• [Extrait du document]:
######

Devant l’étendue d’un pareil tableau le regard de l’homme devient trop étroit ; il ne suffit plus à saisir tout cet horizon d’un seul coup d’œil. — Le golfe, bleui comme un lac, semé çà et là de quelques voiles latines blanches, tourne légèrement à l’ouest vers Naupacte, la ville aux vieux créneaux, et se resserre un peu plus loin entre ces deux aiguilles de terre qu’on a appelées « les petites Dardanelles, » portant à leur extrémité deux anciens forts construits là pour garder l’entrée, et qui, lassés d’une longue inaction, semblent se menacer l’un l’autre.

Plus loin encore, deux presqu’îles s’avancent dans le golfe et forment avec les deux forts une sorte de lac ouvert aux deux côtés. Le golfe alors s’élargit et découvre Patras, aux maisons blanches, dispersées dans la plaine ; les basses montagnes qui l’entourent me permettent d’apercevoir, dans un océan de douce lumière rosée, les montagnes bleuies de Zantie, l’île des fleurs. Elle s’étend tout entière sur la mer Ionienne déjà pâlie ; un large bras de mer serpente entre ses rives et la côte fertile de Pyrgos et de Gastouni, et au-dessus la pleine mer brille, rongée par la presqu’île ronde de Kalogria, l’ancien promontoire Araxus, qui s’avance au nord-est de Zante. — Au-dessus encore, tout à fait à l’ouest, la riante Ithaque avec ses hautes montagnes bleues couronnées de feu, et d’autres petites îles semées tout autour, éclatent comme une parure de rubis sur le rivage déjà sombre de Céphalonie.

La plume ni le pinceau ne sauraient rendre dans leur entière vérité les impressions de toute sorte qui me frappèrent à ce moment, pas plus que mes regards ne pouvaient embrasser dans son ensemble l’immensité de ce spectacle. Les couleurs si variées et pourtant si distinctes se confondent dans la mémoire éblouie ; les impressions multipliées à l’infini dans notre esprit ne trouvent plus de termes pour s’exprimer, et l’âme se concentre muette dans un sentiment forcément unique d’extase et de contemplation. Je ne pouvais détacher mes yeux de ce tableau ; tout ce que j’avais lu, tout ce que j’avais appris, me revenait à la pensée ; il me semble que j’ai mieux compris à cet instant pourquoi l’antiquité ne cherchait pas dans le vague de l’infini la demeure de ses dieux : en présence de cette nature si grandiose, l’homme ne pouvait rêver pour eux de plus splendide séjour que ces belles montagnes qu’un soleil d’or éclaire, et dont les cimes brillantes semblent toucher aux cieux.

######

• [Données fournies]:
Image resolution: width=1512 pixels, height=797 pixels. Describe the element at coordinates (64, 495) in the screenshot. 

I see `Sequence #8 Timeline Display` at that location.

######

• [Consigne]:
Répondez à ces trois questions d'après l'extrait décrivant le golfe :
(a) Quel nom a-t-on donné aux deux aiguilles de terre entre lesquelles le golfe se resserre ?
(b) Quel était l'ancien nom de la presqu'île de Kalogria ?
(c) Où l'antiquité ne cherchait-elle pas la demeure de ses dieux ?

• [Réponse]:
(a) On les a appelées « les petites Dardanelles ».
(b) C'était l'ancien promontoire Araxus.
(c) Elle ne la cherchait pas dans le vague de l'infini.